▶ [SOURCE]
-=-=-

Module 05 trained the model. This module makes it fit on real hardware and adapt to your task.


Imagine a sculptor carrying the blueprint for a giant temple statue. The blueprint is perfect. Every curve and angle is marked. But the road to the site is narrow. The truck is small. That small truck is the site constraint. So what to do? The sculptor copies the important parts into the field notes. The notes are lighter and fit the truck. Some tiny details get rounded away. That lost detail is the rounding error. Simple, no?

Now see the first job of this module. We learn how to shrink the blueprint without ruining the statue. One method uses one rough ruler for everything. Another gives each statue part its own ruler. Another tests a sample first and protects fragile pieces. Same goal every time: fit the truck, keep the shape. See. Tiny memory math helps here. If the full blueprint needs about 140 GB, and your truck carries 80 GB, it will not move. If the field notes shrink it to about 35 GB, now it can travel. That is the whole opening problem.

But the plans are only half the load. While the sculptor works, the site keeps fresh reference cards. Those cards remind the team what happened one moment ago. As the work grows longer, the card pile grows too. So even after the field notes fit, the truck can still choke later. That is why this module studies working memory also. Not just storage at rest. See. Fitting the statue and running the statue are different jobs. This is where many teams get surprised.

-=-=-

▶ [STATED GOAL A]
Summarize the sculptor passage in two sentences.
▶ [STATED GOAL B]
In the sculptor passage, about what size must the field notes reach for the blueprint to travel in the 80 GB truck?

▶ [DATA EXTRACT]
-=-=-

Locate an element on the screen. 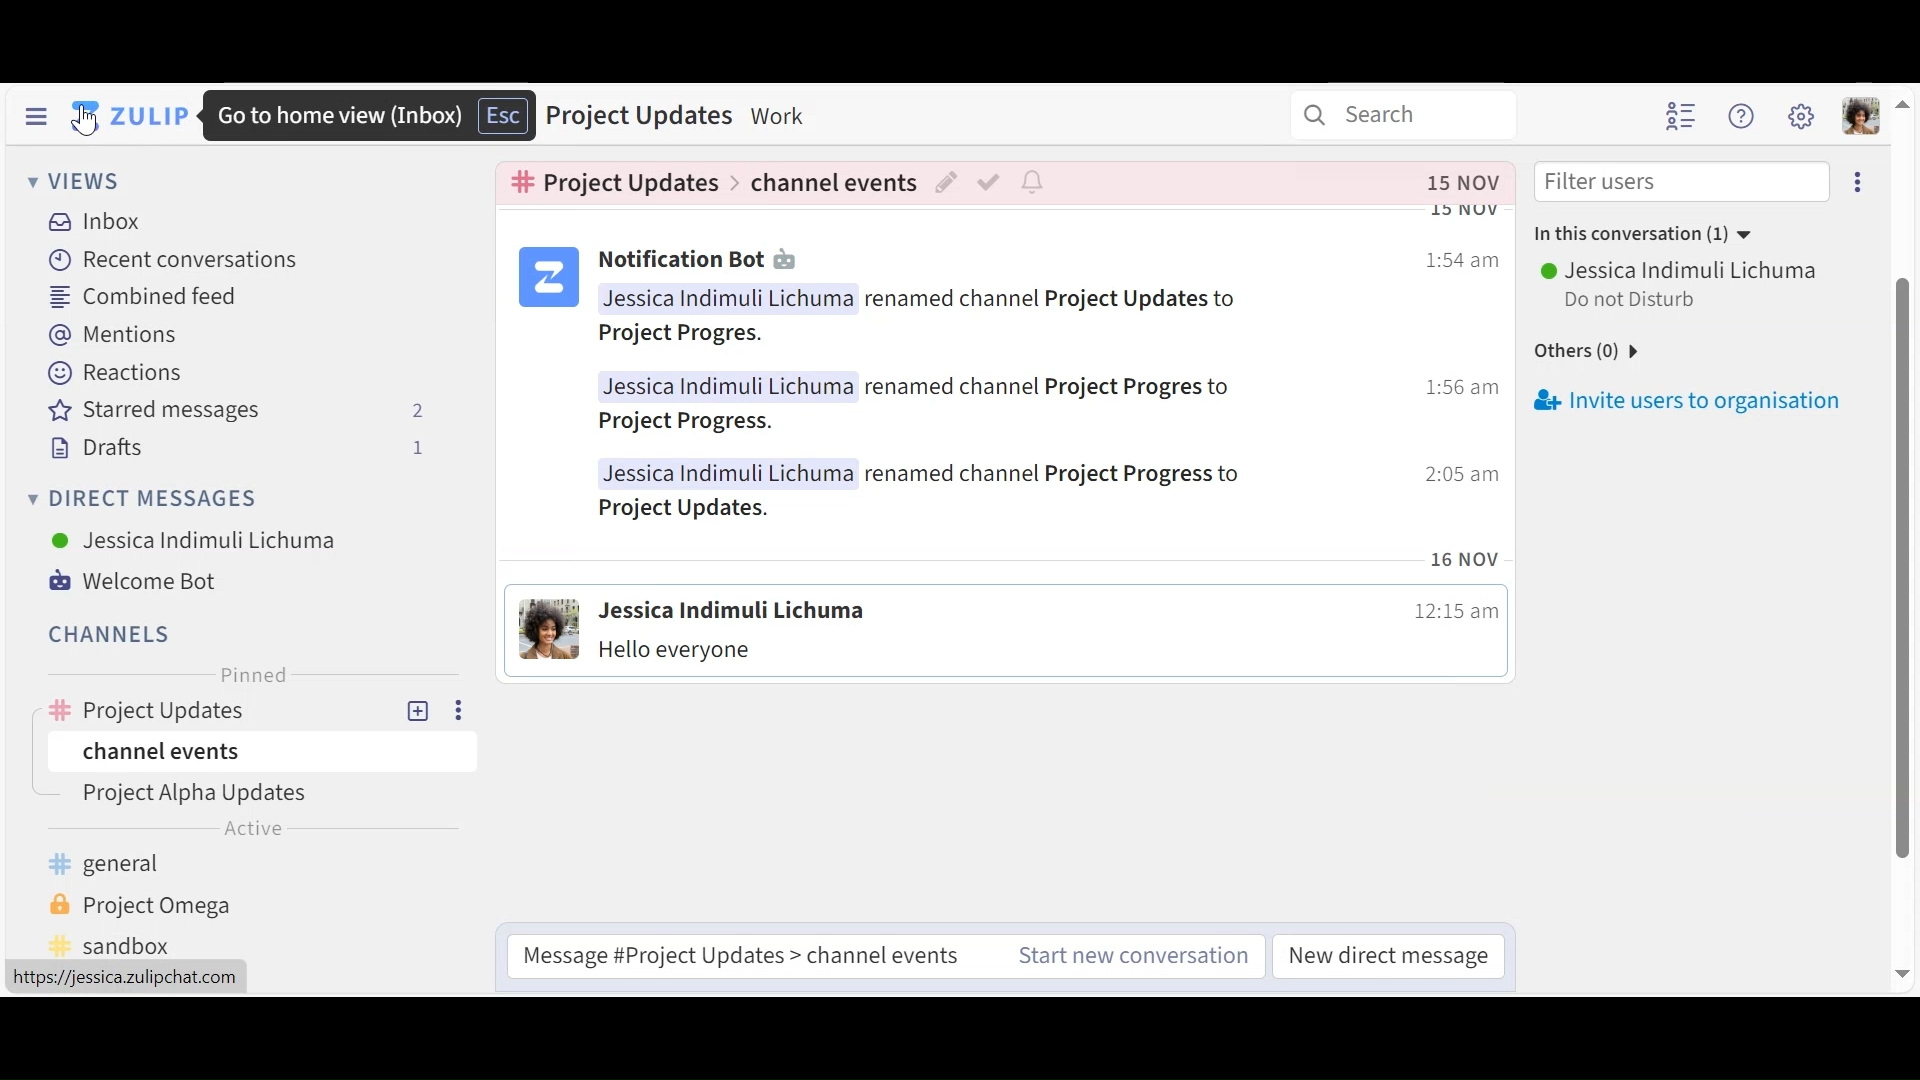 The height and width of the screenshot is (1080, 1920). Views is located at coordinates (74, 181).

-=-=-

▶ [EXPECTED OUTPUT A]
Using a sculptor who copies a perfect blueprint into lighter field notes so it fits a small truck, the passage explains that this module shrinks the trained model to fit real hardware while keeping its shape, at the cost of some rounding error. It adds that a growing pile of reference cards, standing for working memory, can still overload the truck after the notes fit, because fitting the statue and running it are different jobs.

▶ [EXPECTED OUTPUT B]
About 35 GB.